TRECHO FORNECIDO:
+++++

WOLFF, Francis. Dire le monde. Paris: PUF, 1997

A questão «quem?»

  • A interrogação pelo «quem?» não se distingue meramente da pergunta «o que é?» pela natureza da resposta esperada, mas constitui uma modalidade de inquirição que visa identificar no mundo um ser dotado das mesmas determinações de realidade, determinidade, identidade e ipseidade atribuídas às coisas, porém elevadas a um grau de excelência que o nome comum falha em capturar. Enquanto a pergunta pela essência das coisas se satisfaz frequentemente com universais ou classificações que diluem a singularidade do objeto, a pergunta pelo «quem?» exige a designação de um indivíduo absoluto, uma ipseidade irredutível que parece encontrar no nome próprio a sua realização ideal, sugerindo a existência de um sub-linguagem-mundo onde a cada ser corresponderia uma designação exclusiva e onde o conhecimento do nome equivaleria ao domínio da essência singular.
  • Contudo, a especificidade do «quem?» não se esgota na busca pela singularidade do nome próprio, uma vez que outras questões como «onde?» e «quando?» também visam determinações singulares através de topônimos ou datas; a diferença radical reside no fato de que a resposta ao «quem?» não designa apenas um elemento passível de ser falado, um objeto de discurso isolado no mundo, mas aponta para um ente capaz de ocupar a posição de sujeito da enunciação, um agente que pode falar do mundo ou a quem se pode falar. A vontade de saber quem é alguém transcende a mera identificação de uma peça no jogo do mundo para buscar o foco de uma possível interlocução, revelando que a resposta plena não se encontra na terceira pessoa, mas na reversibilidade entre o eu, o tu e o ele.

+++++

REGISTROS DE ENTRADA:
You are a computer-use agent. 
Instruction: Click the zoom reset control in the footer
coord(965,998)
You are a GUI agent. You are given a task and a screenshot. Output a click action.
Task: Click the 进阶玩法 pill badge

+++++

TAREFAS:
1 > De acordo com o trecho fornecido, em que a pergunta «quem?» parece encontrar a sua realização ideal?
2 > Converta todas as linhas dos registros em uma lista numerada, sem incluir as linhas em branco.

RESPOSTAS POR TAREFA:
1 > No nome próprio.

2 >
1. You are a computer-use agent. 
2. Instruction: Click the zoom reset control in the footer
3. coord(965,998)
4. You are a GUI agent. You are given a task and a screenshot. Output a click action.
5. Task: Click the 进阶玩法 pill badge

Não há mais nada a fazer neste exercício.